Man könnte meinen, dass so eine Führung Ruhe in das eigene Spiel bringt und den Kopf nach den ganzen Negativereignissen der Vorwochen befreit – doch leider kommt es anders. Noch vor dem Halbzeitpfiff bestrafen die psychisch reiferen Gäste zwei Nachlässigkeiten in der Senner Hintermannschaft. Zunächst ist es eine Flanke des starken Rechtsaußen, die mit viel Effet vor’s Tor gezogen wird und am zweiten Pfosten einen Abnehmer findet, der unbedrängt zum 1:1-Ausgleich einköpfen kann. Nur sechs Minuten später ist es ein Ballverlust im Senner Aufbauspiel, der Wiedenbrück zu einem Konter einlädt, an dessen Ende ein strammer Schuss genau in den Torgiebel steht. 1:2, Halbzeit.

In der Halbzeitansprache ist Chef-Trainer Wahsner erneut als Motivationskünstler gefragt, um die zu sinken drohenden Köpfe wieder aufzurichten. Dabei sollen vor allem zwei Spielerwechsel dem eigenen Spiel entgegenkommen: Sturm-Oldie Florian Helmke ersetzt den unglücklich agierenden Cem Beyer in der Spitze und Rückkehrer Massimo Zanghi übernimmt den Staffelstab von Frank Rott, um in der Zentrale in bekannter Zanghi-Manier „aufzuräumen“. Der Waldbadexpress schwört sich noch einmal ein, letzte Verbesserungsvorschläge werde besprochen, einige Stellschrauben werden verändert, um den möglichst Rückstand schnell zu egalisieren. Doch der eigene Plan, an die unter’m Strich durchaus ordentliche erste Hälfte anzuknüpfen und früh auf den Ausgleich zu pressen, wird nur neun Zeigerumdrehungen nach Wiederanpfiff mit dem Gegentreffer zum 1:3 zerstört.
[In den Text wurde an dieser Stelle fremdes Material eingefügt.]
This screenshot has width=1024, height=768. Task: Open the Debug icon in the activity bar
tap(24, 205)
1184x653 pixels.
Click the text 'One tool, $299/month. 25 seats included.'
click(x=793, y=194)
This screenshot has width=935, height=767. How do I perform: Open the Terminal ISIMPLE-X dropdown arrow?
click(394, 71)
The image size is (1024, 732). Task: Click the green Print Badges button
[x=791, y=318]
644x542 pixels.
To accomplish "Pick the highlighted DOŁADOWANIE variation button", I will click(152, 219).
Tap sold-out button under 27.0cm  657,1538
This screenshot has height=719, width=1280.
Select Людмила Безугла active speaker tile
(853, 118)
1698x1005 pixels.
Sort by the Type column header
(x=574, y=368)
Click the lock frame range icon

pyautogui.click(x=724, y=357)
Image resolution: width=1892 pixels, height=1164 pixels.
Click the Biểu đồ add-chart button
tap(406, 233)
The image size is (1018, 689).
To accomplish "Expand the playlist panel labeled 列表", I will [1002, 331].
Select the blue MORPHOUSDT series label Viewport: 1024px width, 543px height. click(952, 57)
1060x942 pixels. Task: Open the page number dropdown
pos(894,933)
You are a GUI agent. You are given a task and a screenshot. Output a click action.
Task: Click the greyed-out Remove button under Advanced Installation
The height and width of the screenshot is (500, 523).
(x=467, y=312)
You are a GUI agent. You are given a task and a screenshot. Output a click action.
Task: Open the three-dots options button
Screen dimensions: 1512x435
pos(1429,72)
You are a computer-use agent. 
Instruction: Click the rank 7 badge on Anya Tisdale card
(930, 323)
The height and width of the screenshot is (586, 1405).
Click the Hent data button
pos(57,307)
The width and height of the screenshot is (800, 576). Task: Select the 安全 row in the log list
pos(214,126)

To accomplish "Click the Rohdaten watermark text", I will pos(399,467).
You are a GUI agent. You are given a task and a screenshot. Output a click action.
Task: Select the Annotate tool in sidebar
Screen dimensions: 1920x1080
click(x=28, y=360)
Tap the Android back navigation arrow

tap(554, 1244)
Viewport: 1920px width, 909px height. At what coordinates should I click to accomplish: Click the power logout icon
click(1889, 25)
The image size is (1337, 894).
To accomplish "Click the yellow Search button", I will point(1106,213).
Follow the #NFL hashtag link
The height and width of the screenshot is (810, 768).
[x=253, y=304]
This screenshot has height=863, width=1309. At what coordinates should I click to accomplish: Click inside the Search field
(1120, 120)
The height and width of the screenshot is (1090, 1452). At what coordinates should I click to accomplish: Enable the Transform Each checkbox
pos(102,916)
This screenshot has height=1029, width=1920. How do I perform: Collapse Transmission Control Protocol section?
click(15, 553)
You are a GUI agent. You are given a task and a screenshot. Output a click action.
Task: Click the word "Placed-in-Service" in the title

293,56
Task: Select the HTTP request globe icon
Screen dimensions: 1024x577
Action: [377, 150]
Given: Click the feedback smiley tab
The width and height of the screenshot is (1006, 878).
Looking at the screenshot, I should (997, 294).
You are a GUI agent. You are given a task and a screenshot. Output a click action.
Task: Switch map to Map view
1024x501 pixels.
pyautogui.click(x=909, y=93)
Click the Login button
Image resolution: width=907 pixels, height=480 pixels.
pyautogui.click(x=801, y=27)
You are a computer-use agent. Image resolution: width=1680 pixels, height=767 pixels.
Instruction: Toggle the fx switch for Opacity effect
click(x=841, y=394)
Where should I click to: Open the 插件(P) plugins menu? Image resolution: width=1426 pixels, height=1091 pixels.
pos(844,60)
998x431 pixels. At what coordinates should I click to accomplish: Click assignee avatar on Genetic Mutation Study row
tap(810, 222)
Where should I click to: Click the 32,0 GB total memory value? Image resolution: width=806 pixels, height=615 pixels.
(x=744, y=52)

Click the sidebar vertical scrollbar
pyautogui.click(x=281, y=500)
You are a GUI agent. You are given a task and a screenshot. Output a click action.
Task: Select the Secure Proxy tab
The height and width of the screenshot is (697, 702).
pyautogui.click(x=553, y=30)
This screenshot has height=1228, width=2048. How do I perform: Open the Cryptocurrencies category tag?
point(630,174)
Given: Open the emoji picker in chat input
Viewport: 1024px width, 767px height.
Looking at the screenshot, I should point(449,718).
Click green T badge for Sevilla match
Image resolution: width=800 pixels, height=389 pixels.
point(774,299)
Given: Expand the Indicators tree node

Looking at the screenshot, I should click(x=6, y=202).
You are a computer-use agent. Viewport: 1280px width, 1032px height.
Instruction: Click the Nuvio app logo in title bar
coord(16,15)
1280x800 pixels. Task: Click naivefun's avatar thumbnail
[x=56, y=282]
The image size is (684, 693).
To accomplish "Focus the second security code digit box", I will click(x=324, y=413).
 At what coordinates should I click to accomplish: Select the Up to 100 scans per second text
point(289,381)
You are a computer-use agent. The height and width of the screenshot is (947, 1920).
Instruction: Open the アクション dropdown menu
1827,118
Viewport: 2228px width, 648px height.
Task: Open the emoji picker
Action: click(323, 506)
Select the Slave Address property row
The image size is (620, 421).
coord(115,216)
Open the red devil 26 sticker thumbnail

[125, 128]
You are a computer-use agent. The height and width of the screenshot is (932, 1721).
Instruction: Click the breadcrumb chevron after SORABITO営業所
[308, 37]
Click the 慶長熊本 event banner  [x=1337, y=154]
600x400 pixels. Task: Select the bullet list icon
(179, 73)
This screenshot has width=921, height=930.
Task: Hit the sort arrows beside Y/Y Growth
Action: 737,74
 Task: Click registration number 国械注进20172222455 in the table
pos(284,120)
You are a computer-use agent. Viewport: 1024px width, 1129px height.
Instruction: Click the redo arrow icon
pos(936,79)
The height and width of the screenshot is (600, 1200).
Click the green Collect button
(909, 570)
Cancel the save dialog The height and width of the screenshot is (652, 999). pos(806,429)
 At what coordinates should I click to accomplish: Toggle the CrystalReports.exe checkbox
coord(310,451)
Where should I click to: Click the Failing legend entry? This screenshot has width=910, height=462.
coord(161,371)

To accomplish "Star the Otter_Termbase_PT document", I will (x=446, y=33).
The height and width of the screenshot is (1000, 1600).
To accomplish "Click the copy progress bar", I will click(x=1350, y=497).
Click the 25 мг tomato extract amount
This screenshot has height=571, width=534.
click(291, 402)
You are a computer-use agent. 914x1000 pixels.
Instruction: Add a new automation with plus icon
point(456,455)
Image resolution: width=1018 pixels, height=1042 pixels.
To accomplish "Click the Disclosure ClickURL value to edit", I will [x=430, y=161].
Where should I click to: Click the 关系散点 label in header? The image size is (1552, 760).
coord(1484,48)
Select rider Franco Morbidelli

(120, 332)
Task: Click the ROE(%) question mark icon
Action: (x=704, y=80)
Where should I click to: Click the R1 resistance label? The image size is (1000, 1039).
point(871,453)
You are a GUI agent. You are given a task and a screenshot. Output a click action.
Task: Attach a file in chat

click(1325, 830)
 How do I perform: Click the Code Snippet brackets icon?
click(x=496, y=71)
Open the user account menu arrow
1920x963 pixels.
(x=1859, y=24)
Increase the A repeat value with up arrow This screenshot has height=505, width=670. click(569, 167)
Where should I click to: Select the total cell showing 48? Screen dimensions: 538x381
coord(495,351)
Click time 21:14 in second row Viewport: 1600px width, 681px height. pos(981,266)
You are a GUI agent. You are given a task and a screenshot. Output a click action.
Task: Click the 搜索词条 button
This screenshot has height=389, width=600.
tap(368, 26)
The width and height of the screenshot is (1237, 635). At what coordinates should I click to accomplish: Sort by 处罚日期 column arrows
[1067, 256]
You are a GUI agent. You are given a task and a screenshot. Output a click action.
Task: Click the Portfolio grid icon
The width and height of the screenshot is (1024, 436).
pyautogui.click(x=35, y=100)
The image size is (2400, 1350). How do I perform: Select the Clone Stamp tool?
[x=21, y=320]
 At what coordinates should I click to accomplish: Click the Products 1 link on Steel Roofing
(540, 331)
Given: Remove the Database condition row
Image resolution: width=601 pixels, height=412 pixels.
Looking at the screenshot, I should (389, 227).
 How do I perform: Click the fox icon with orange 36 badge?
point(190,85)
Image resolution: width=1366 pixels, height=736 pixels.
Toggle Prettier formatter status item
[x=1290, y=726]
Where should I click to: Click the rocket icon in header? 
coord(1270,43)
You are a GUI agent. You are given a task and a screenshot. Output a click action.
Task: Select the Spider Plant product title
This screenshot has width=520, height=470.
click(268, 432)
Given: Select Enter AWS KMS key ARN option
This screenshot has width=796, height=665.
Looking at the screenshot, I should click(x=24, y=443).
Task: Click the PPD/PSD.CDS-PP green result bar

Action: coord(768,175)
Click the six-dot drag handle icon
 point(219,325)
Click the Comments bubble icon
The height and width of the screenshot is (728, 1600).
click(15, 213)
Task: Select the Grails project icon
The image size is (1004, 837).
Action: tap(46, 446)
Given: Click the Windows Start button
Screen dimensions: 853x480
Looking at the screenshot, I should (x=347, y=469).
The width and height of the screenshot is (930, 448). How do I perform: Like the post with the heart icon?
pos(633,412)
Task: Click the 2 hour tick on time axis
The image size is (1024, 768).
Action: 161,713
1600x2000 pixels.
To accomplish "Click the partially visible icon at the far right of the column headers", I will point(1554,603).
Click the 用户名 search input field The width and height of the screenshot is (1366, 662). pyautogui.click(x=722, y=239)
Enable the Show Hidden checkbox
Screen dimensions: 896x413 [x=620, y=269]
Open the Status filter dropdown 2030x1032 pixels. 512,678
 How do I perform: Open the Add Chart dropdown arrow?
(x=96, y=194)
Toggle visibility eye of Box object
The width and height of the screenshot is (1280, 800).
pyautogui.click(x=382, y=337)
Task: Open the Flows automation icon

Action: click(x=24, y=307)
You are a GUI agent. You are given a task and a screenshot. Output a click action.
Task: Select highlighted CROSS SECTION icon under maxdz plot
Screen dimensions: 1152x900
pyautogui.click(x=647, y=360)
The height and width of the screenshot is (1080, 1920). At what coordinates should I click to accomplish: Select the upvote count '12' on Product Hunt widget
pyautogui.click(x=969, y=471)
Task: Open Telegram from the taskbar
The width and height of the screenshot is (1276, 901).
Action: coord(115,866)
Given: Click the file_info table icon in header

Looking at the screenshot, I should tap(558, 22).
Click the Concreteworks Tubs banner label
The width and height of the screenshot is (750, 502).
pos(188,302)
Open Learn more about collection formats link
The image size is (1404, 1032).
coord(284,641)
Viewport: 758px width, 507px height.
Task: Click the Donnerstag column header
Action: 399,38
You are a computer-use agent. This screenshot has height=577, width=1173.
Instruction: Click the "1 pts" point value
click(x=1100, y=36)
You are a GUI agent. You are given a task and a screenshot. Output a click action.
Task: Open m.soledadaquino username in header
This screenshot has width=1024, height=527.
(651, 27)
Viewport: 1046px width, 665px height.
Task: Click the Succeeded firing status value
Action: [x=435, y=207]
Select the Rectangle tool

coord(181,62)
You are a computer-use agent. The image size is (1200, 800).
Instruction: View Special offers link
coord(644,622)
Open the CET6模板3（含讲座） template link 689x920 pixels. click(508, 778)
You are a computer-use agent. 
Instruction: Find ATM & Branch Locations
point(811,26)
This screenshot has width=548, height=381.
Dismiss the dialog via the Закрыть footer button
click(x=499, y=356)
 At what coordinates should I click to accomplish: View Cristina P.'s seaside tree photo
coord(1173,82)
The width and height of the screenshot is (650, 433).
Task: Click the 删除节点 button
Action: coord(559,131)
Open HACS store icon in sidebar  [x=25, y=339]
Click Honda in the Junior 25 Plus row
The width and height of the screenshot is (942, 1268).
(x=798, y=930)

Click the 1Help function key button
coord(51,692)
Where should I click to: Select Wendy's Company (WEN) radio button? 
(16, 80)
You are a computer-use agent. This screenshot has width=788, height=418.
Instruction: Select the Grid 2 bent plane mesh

Ab diesem Zeitpunkt versprühen weder die Akteure auf, noch die erneut zahlreich erschienen Schaulustigen neben dem Platz das Gefühl, dass eine erneute moralische Meisterleistung bevorsteht und das Spiel in eine andere Richtung lenken wird.

Zumal es fortan die Gäste sind, die den Waldbadexpress bis Minute 70 im eigenen Wohnzimmer mit einer taktischen und fußballerischen Überlegenheit an die eigenen Grenzen bringt. Mit schnörkellosem Spiel, einem stabilen Defensiv-Konstrukt und starkem defensiven Umschaltspiel, schraubt der SCW das Ergebnis mit ganz einfachen Mitteln auf 1:5 in die Höhe. Lediglich Florian Helmke bleibt es vergönnt, in seinem zweiten Einsatz seinen zweiten Treffer zu erzielen und in Minute 78. den 2:5-Endstand herzustellen und gleichzeitig Schadensbegrenzung zu betreiben.

Wieder einmal konnte man nichts von dem umsetzen, was man sich vorgenommen hat. Wieder einmal wirkte man zu naiv, um 90 Minuten Paroli bieten zu können. Wieder einmal wurden die einfachsten Fehler gnadenlos bestraft. Wie geht man mit so einer schwierigen Phase um? Was steht nun auf der Agenda? Die Fehler müssen unter der Woche angesprochen, analysiert und aufgearbeitet werden, um schon am kommenden Sonntag den nächsten Anlauf nehmen zu können. Mit dem TuS Dornberg kommt ein Schwergewicht der Staffel in die bpi-Arena, welches ohne Leidenschaft, Willen und Teamgeist nicht bespielt werden kann. Es muss ein Umdenken in den Köpfen jedes einzelnen stattfinden, um vor allem gedanklich in dieser Spielklasse anzukommen. Wir müssen lernen, den Fußball mehr und mehr zu arbeiten und nicht – wie in den vergangenen Spielzeiten – hauptsächlich zu zelebrieren. Jeder einzelne muss Verantwortung übernehmen, um den Nebenmann, seinen Mitspieler und Freund, mitzureißen. Denn: Wir sind nur dann stark, wenn wir als geschlossene Einheit agieren.